> **Task prompt**
The result should hold only the lines from the one with "Task: Select the" through the final line of the data below, transcribed exactly, pictures left out.

> **Dataset records**

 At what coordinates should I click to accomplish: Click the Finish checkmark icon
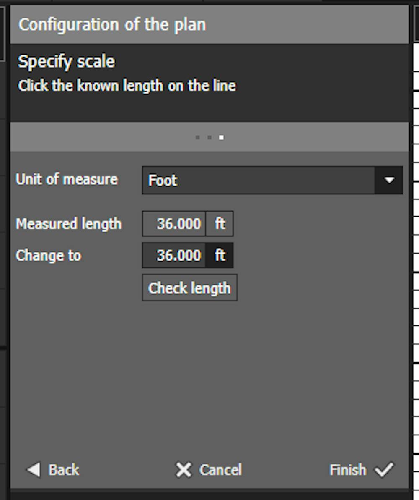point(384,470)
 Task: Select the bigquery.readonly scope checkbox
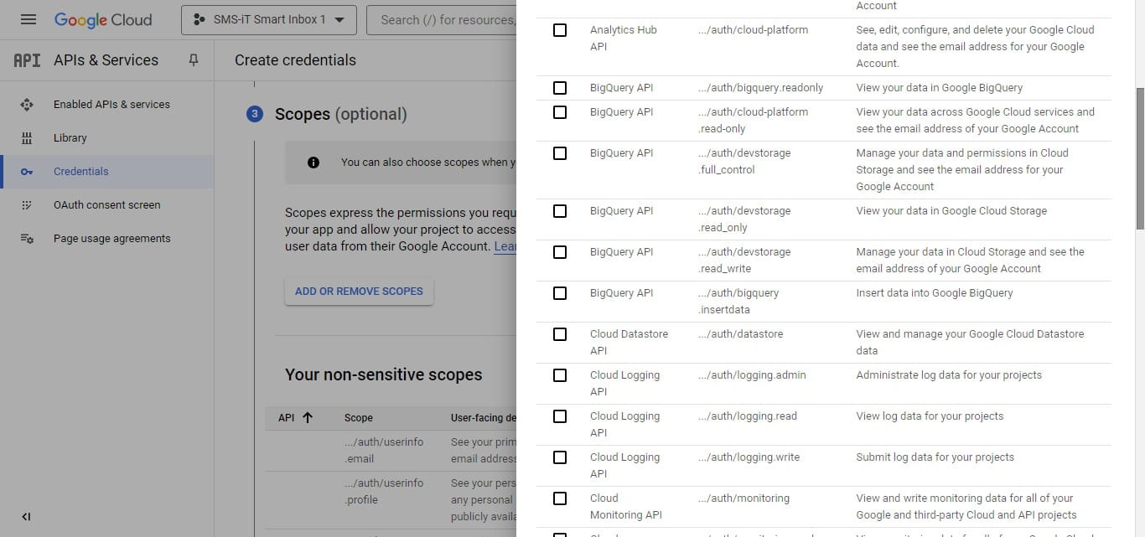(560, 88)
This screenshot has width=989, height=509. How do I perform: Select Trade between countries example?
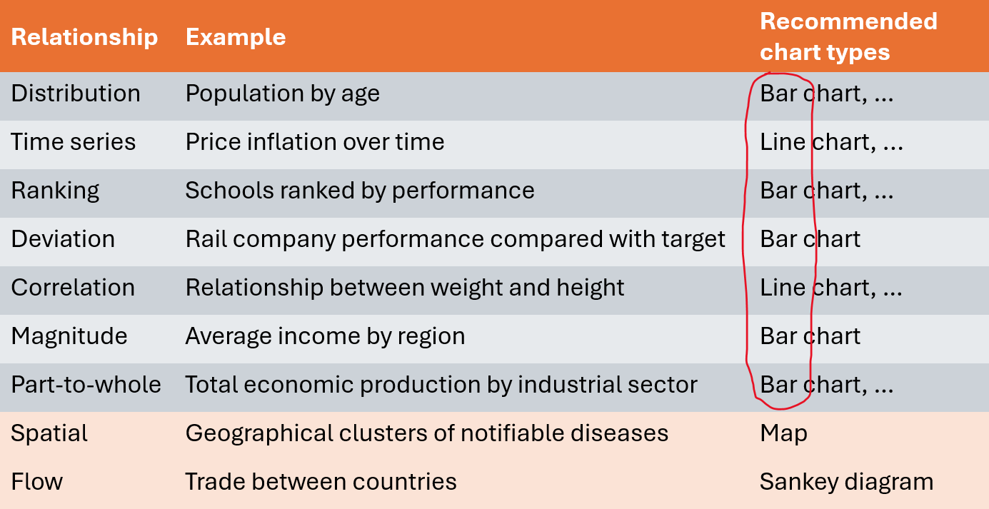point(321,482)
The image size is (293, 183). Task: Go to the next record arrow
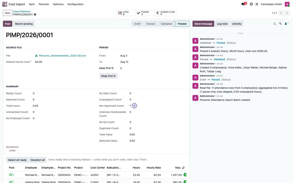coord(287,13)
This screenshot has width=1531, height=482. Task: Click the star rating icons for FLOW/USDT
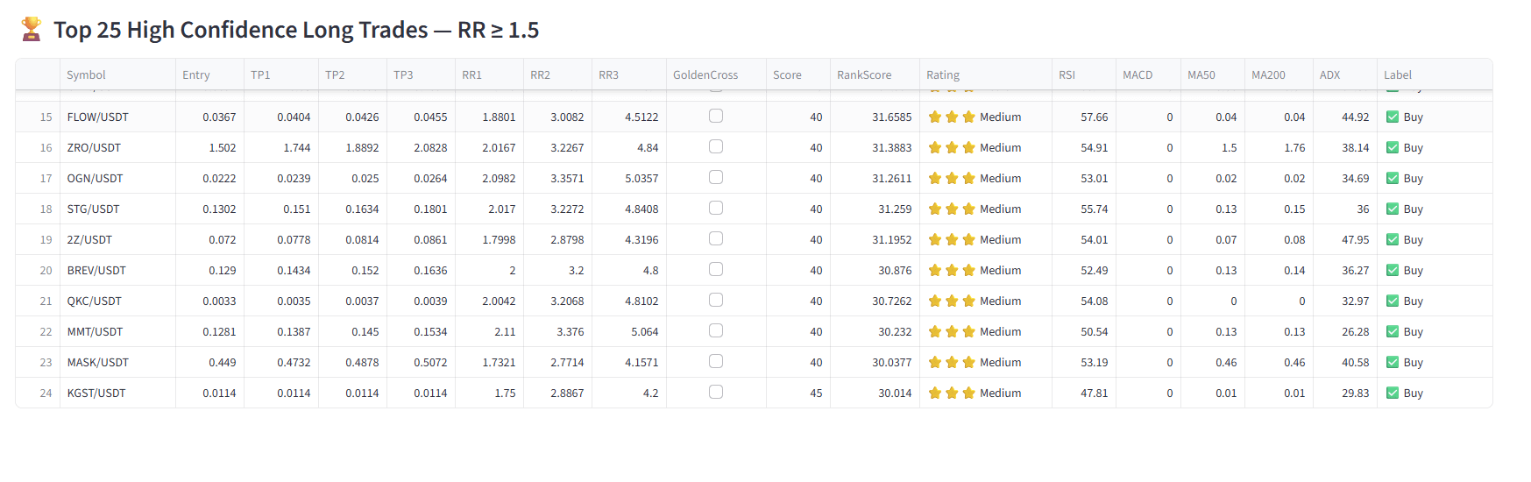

> **Solved exercise**
 Task: Select the bigquery.readonly scope checkbox
(560, 88)
This screenshot has width=989, height=509. How do I perform: Select Trade between countries example?
point(321,482)
The image size is (293, 183). Task: Go to the next record arrow
coord(287,13)
This screenshot has width=1531, height=482. Task: Click the star rating icons for FLOW/USDT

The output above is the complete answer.